Information START

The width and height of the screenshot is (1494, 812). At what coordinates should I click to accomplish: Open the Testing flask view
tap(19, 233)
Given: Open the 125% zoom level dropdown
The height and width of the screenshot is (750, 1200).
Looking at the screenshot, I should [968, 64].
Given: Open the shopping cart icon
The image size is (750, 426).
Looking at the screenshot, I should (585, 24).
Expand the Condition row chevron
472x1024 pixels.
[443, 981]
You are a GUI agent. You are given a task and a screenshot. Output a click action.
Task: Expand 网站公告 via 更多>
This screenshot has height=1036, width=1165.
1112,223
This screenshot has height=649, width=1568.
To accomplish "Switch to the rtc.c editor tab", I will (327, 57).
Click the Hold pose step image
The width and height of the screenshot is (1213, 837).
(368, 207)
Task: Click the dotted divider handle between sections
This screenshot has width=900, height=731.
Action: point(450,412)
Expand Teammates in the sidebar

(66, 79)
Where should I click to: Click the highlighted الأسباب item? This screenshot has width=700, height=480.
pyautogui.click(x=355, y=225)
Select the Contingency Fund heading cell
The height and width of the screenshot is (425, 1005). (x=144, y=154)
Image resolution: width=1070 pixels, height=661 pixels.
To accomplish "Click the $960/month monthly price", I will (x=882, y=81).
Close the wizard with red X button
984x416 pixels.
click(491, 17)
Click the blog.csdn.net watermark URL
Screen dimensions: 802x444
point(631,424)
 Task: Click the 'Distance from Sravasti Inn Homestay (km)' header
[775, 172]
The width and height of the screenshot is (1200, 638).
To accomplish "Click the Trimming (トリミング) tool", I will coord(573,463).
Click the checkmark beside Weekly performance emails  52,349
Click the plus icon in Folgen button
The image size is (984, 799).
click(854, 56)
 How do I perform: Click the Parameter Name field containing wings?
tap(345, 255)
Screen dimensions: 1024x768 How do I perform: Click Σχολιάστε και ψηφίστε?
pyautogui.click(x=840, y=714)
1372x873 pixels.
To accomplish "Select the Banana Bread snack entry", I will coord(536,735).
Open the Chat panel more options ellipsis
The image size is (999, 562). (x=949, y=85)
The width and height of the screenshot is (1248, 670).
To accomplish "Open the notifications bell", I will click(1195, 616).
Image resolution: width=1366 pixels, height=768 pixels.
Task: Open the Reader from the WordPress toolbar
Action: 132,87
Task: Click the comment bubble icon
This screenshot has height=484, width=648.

Information END

Exercise -
From the line that holds "Task: Click the 'Distance" to the last line of the records above, print each line exactly. Add nothing else.

Solution -
 Task: Click the 'Distance from Sravasti Inn Homestay (km)' header
[775, 172]
The width and height of the screenshot is (1200, 638).
To accomplish "Click the Trimming (トリミング) tool", I will coord(573,463).
Click the checkmark beside Weekly performance emails  52,349
Click the plus icon in Folgen button
The image size is (984, 799).
click(854, 56)
 How do I perform: Click the Parameter Name field containing wings?
tap(345, 255)
Screen dimensions: 1024x768 How do I perform: Click Σχολιάστε και ψηφίστε?
pyautogui.click(x=840, y=714)
1372x873 pixels.
To accomplish "Select the Banana Bread snack entry", I will coord(536,735).
Open the Chat panel more options ellipsis
The image size is (999, 562). (x=949, y=85)
The width and height of the screenshot is (1248, 670).
To accomplish "Open the notifications bell", I will click(1195, 616).
Image resolution: width=1366 pixels, height=768 pixels.
Task: Open the Reader from the WordPress toolbar
Action: 132,87
Task: Click the comment bubble icon
This screenshot has height=484, width=648.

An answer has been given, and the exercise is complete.